%%

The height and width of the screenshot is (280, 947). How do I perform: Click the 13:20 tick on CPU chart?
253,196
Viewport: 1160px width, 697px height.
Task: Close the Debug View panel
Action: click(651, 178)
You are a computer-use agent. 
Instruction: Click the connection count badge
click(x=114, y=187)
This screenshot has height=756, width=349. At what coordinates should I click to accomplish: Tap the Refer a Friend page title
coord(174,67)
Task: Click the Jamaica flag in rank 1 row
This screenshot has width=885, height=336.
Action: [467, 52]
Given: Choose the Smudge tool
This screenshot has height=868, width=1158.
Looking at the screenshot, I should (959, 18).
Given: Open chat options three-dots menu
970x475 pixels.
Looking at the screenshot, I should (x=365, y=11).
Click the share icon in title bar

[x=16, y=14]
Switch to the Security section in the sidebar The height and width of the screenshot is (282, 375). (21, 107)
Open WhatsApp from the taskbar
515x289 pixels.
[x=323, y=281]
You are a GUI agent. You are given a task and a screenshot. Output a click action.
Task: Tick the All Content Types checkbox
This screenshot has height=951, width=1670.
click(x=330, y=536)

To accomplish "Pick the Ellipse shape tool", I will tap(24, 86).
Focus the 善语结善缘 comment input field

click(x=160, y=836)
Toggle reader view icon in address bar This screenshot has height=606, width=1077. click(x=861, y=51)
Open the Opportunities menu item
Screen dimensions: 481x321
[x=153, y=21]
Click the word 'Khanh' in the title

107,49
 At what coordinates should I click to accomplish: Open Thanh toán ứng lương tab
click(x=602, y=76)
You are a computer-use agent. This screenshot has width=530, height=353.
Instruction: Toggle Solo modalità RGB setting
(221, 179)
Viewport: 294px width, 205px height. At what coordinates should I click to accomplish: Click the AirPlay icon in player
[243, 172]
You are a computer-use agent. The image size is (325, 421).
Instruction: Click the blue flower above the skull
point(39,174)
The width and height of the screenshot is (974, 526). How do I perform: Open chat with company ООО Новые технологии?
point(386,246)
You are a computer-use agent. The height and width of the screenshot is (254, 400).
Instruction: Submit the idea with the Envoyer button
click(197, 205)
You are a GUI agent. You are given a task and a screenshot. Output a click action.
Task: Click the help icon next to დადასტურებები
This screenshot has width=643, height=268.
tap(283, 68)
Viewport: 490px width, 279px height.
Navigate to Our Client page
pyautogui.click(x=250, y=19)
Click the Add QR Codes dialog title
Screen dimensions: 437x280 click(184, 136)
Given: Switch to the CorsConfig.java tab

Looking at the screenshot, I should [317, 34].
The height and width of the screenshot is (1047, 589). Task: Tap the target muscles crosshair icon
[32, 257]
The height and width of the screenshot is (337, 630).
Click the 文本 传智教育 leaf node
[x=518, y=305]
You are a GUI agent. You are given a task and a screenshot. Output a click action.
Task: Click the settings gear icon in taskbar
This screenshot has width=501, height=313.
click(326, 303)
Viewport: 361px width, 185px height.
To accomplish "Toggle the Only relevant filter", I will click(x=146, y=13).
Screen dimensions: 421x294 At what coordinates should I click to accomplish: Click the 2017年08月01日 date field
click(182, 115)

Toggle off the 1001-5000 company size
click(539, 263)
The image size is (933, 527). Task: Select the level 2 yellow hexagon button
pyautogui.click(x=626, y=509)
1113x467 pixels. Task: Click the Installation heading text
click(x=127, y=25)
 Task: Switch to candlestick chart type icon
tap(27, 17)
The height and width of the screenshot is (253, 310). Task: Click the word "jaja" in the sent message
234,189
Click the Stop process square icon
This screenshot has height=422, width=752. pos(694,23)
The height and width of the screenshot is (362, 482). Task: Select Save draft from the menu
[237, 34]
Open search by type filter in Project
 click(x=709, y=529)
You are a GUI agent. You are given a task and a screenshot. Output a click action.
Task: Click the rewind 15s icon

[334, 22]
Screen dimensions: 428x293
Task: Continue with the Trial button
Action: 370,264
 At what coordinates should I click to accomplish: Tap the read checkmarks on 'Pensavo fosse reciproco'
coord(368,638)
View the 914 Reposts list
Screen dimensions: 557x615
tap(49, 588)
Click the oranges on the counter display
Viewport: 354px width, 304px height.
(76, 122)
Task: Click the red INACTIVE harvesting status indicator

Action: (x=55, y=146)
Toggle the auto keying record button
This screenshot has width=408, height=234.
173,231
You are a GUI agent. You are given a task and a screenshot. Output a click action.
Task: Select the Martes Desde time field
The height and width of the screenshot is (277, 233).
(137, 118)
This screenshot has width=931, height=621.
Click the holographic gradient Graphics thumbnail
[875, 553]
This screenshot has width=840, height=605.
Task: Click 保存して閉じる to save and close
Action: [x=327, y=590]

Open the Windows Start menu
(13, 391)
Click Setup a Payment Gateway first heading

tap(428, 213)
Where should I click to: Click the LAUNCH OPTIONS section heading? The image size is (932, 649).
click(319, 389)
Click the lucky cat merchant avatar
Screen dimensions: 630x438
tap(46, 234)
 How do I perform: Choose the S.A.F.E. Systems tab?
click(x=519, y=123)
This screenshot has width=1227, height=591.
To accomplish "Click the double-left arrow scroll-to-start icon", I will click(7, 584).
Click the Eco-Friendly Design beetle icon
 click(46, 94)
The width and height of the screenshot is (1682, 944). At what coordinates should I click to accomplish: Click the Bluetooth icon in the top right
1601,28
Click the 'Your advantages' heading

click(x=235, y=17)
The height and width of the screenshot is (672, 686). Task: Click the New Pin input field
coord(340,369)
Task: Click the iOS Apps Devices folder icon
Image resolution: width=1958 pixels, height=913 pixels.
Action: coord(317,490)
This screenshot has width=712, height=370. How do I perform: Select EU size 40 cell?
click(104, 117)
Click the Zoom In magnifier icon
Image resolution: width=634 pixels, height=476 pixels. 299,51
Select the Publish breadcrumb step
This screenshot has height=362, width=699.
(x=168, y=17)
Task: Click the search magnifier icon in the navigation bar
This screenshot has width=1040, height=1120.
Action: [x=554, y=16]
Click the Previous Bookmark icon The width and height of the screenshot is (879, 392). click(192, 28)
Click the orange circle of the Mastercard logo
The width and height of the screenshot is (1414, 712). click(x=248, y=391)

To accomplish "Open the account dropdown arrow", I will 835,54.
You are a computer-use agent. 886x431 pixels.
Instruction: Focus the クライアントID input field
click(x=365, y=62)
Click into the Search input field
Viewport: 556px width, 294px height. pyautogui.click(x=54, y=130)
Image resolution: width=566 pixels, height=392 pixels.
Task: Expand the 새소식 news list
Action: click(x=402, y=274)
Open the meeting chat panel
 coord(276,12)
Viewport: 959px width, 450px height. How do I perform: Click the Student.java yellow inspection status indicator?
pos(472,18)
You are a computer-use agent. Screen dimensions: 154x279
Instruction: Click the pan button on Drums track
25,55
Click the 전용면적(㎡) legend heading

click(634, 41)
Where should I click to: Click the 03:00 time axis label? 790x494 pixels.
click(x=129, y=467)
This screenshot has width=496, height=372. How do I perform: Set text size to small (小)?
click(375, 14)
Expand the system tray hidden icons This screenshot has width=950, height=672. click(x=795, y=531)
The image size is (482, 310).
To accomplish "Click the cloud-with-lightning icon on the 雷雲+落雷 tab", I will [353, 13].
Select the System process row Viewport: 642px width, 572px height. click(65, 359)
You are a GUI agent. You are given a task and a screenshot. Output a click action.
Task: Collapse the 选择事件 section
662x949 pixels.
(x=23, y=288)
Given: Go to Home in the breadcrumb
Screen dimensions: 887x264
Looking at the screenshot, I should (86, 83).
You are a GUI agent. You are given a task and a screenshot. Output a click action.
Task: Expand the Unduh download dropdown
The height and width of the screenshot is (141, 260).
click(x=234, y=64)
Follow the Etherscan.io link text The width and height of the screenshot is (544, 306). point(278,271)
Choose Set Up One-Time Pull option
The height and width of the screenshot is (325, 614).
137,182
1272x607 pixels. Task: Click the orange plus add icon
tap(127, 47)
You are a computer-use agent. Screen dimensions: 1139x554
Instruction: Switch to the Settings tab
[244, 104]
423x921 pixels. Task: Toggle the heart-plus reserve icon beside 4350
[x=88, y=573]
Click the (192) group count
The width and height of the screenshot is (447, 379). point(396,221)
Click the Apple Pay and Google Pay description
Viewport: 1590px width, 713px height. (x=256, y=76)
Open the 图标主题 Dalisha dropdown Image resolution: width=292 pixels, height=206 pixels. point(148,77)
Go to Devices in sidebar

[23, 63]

%%

# Your instructions
Return only the part of the records above that opens with the line containing "Instruction: Click the connection count badge" and closes with the line containing "Task: Click the Jamaica flag in rank 1 row", ends included.

# Answer to the exercise
Instruction: Click the connection count badge
click(x=114, y=187)
This screenshot has height=756, width=349. At what coordinates should I click to accomplish: Tap the Refer a Friend page title
coord(174,67)
Task: Click the Jamaica flag in rank 1 row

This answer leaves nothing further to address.